The Perry farm has invested into GrowTEC which converts organic waster into renewable energy. The Grow TEC Biogas plant converts large volumes of manure and organic waste into nutrient rich and pathogen free soil amendments, reducing the need for commercial fertilizer.   While Frito-Lay is their main customer, the Perry farm has also produced potatoes for the nearby McCain plant.

The farm delivered its first carbon neutral potato to Frito-Lay in 2021. Chris says the award showcases the work they’ve put in and the contributions from their entire team.

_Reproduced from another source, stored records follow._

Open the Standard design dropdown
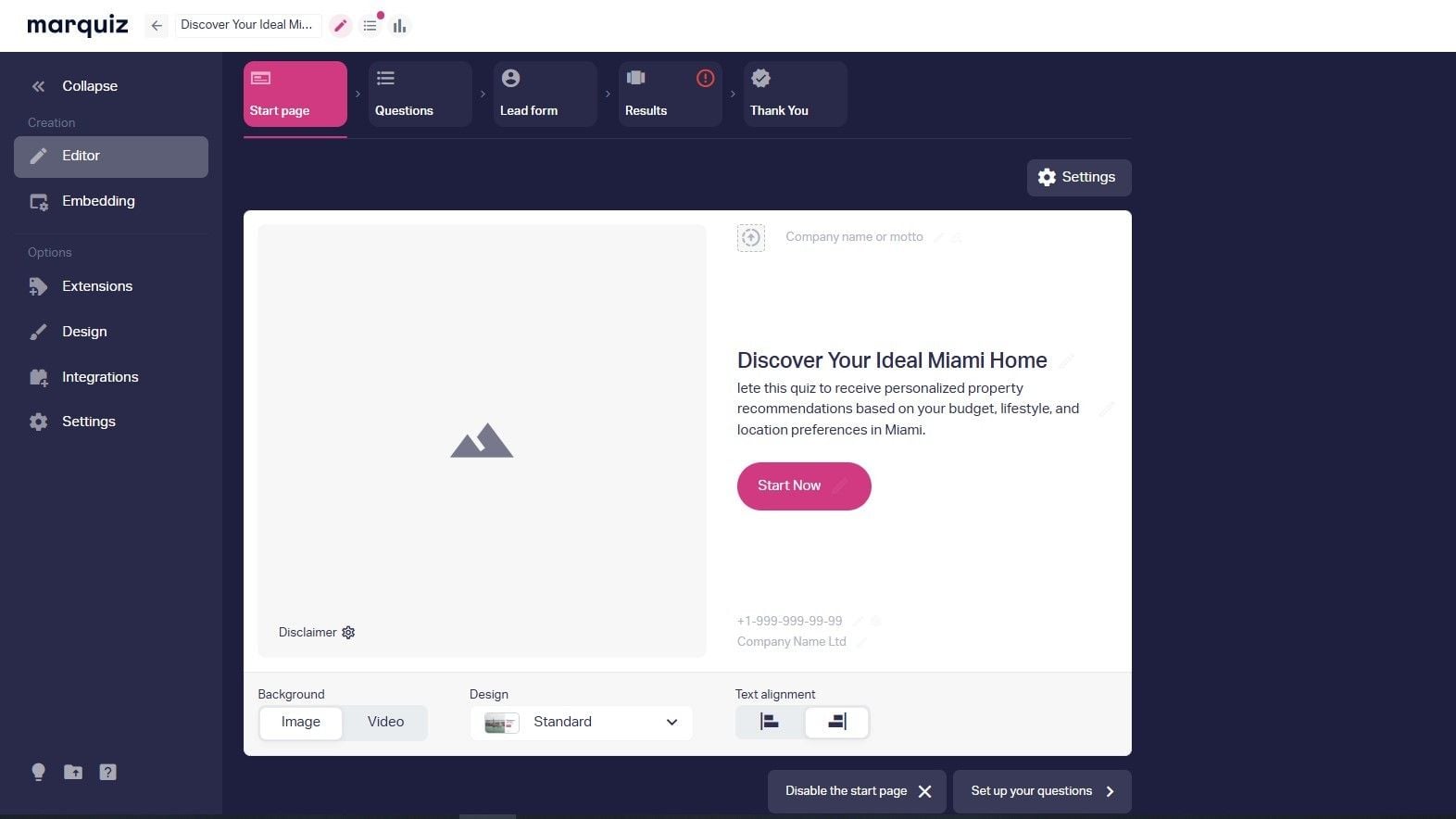 581,722
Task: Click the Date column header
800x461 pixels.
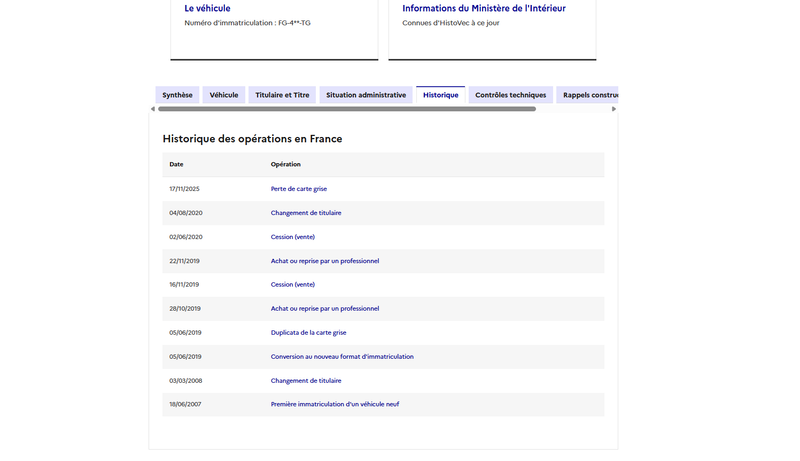Action: coord(177,164)
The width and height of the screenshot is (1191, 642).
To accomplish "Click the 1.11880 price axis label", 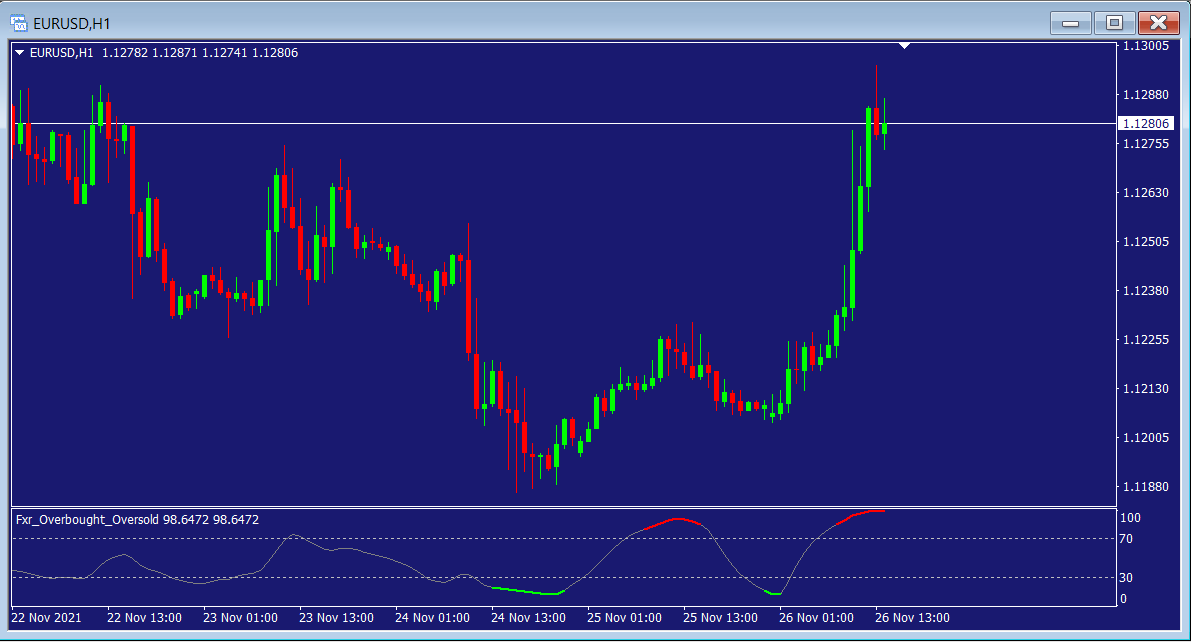I will click(1146, 487).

“It’s a farm award. It’s the family that recognizes that, but it’s the whole team of us, and we have some really key players. All that families that are supportive of where we’re at and the culture around it is paramount. It really is a farm recognition, not just the family. This is a win for all of us in the industry, putting us in there, it could have been a lot of others. There’s five growers for Frito-Lay in Southern Alberta, but there’s over 80,000 acres growing potatoes alone. It’s really putting Alberta on global map from this perspective. So I think it’s a win for all of us together in the community of what the potato industry is.”